The road was hilly and curving, and as we sped over it scattered road stones hit sharply against the car’s underbelly and the dust swelled up in rolls of billowing clouds behind us. Little Man, Christopher-John, and I shrieked with delight each time the car climbed a hill and dropped suddenly downward, fluttering our stomachs. Eventually, the road intersected with the Jefferson Davis School Road. Uncle Hammer stopped the car at the intersection and, leaning his right arm heavily over the steering wheel, motioned languidly at the Wallace Store. ‘Got me a good mind to burn that place out,’ he said.’Hammer, hush that kind of talk!’ ordered Big Ma, her eyes growing wide.
‘Me and John Henry and David grew up together. And John Henry and me even fought in their war together. What good was it! A black man’s life ain’t worth the life of a cowfly down here.’
‘I know that, son, but that kinda talk get you hung and you know it.’
Mama touched Uncle Hammer’s arm. ‘There might be another way, Hammer… like I told you. Now don’t go do something foolish. Wait for David - talk to him.
Uncle Hammer looked glassy-eyed at the store, then sighed and eased the Packard across the road toward Soldiers Bridge.
We were taking the long way home.
Soldiers Bridge was built before the Civil War. It was spindly and wooden, and each time I had to cross it I held my breath until I was safely on the other side. Only one vehicle could cross at a time, and whoever was on the bridge first was supposed to have the right of way, although it didn’t always work that way. More than once when I had been in the wagon with Mama or Big Ma, we had had to back off the bridge when a white family started across after we were already on it.
As the bridge came into view the other side of the river was clearly visible, and it was obvious to everyone that an old ModelT truck, overflowing with redheaded children, had reached the bridge first and was about to cross, but suddenly Uncle Hammer gassed the Packard and sped onto the creaking structure. The driver of the truck stopped, and for no more than a second hesitated on the bridge, then without a single honk of protest backed off so that we could pass.

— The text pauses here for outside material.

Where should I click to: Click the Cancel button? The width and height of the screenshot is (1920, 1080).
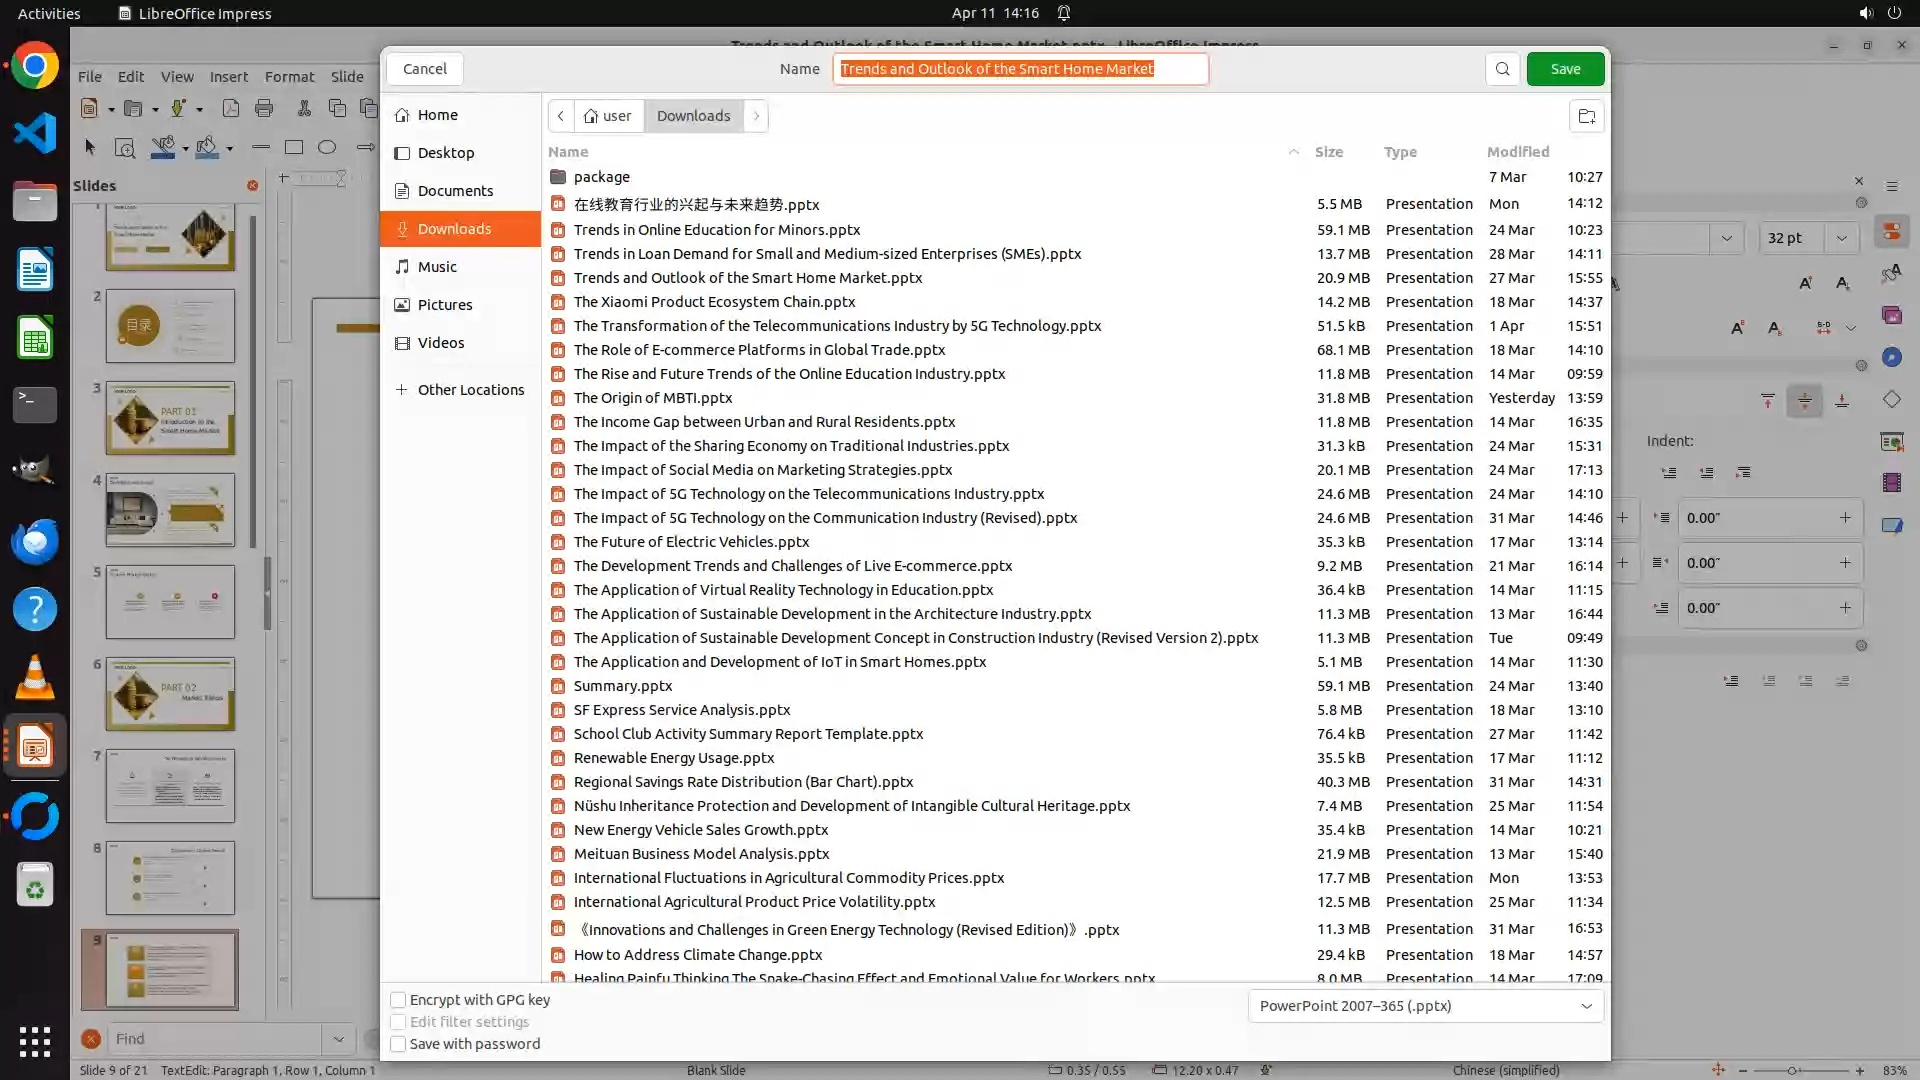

‘Hammer!’ Big Ma cried. ‘They think you’re Mr. Granger.
‘Well, now, won’t they be surprised when we reach the other side,’ said Uncle Hammer.
As we came off the bridge, we could see the Wallaces, all three of them - Dewberry, Thurston, and Kaleb - touch their hats respectfully, then immediately freeze as they saw who we were. Uncle Hammer, straight-faced and totally calm, touched the brim of his own hat in polite response and without a backward glance sped away, leaving the Wallaces gaping silently after us.
Stacey, Christopher-John, Little Man, and I laughed, but Mama’s cold glance made us stop. ‘You shouldn’t have done that, Hammer,” she said quietly.’The opportunity, dear sister, was too much to resist.’ ‘But one day we’ll have to pay for it. Believe me,’ she said, ‘one day we’ll pay.